* _ACTION ITEM_:
Records follow. Print exactly the lines from the one that has "This screenshot has" through the one that has "You are a computer-use agent.", inclusive, and omit the pictures.

* _DATA UNDER STUDY_:
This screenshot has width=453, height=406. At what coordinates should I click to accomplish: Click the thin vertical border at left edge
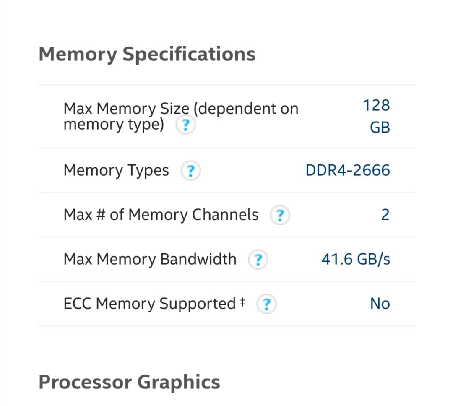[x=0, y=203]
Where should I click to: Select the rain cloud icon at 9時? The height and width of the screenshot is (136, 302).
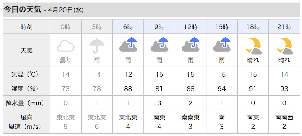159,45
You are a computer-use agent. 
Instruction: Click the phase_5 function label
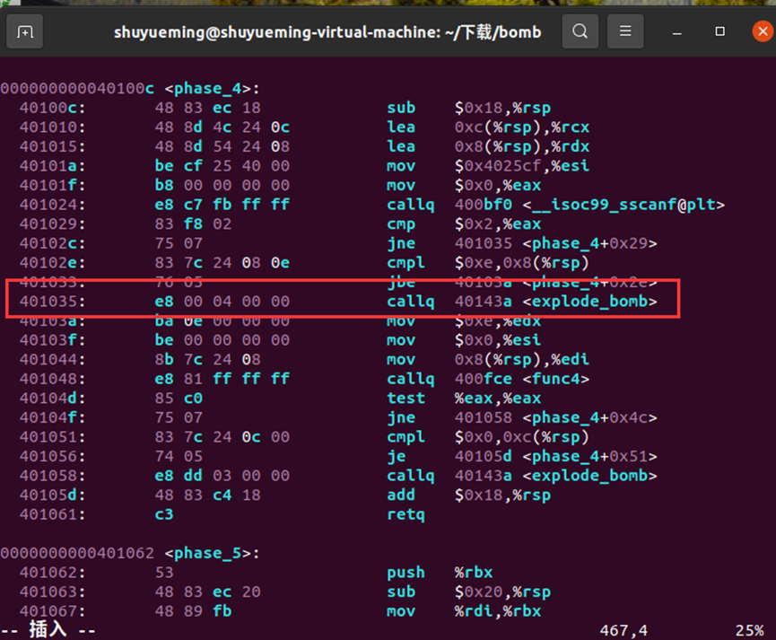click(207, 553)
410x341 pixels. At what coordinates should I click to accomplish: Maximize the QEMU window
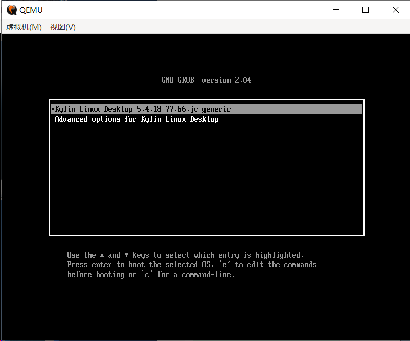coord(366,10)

...

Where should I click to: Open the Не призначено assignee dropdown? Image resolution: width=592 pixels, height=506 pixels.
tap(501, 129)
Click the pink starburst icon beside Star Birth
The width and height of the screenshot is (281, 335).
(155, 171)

---

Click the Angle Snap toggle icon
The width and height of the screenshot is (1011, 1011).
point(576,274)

* _RESULT FOR THIS EXERCISE_:
This screenshot has width=453, height=406. At what coordinates should I click to accomplish: Click the thin vertical border at left edge
[x=0, y=203]
Where should I click to: Select the rain cloud icon at 9時? The height and width of the screenshot is (136, 302).
159,45
You are a computer-use agent. 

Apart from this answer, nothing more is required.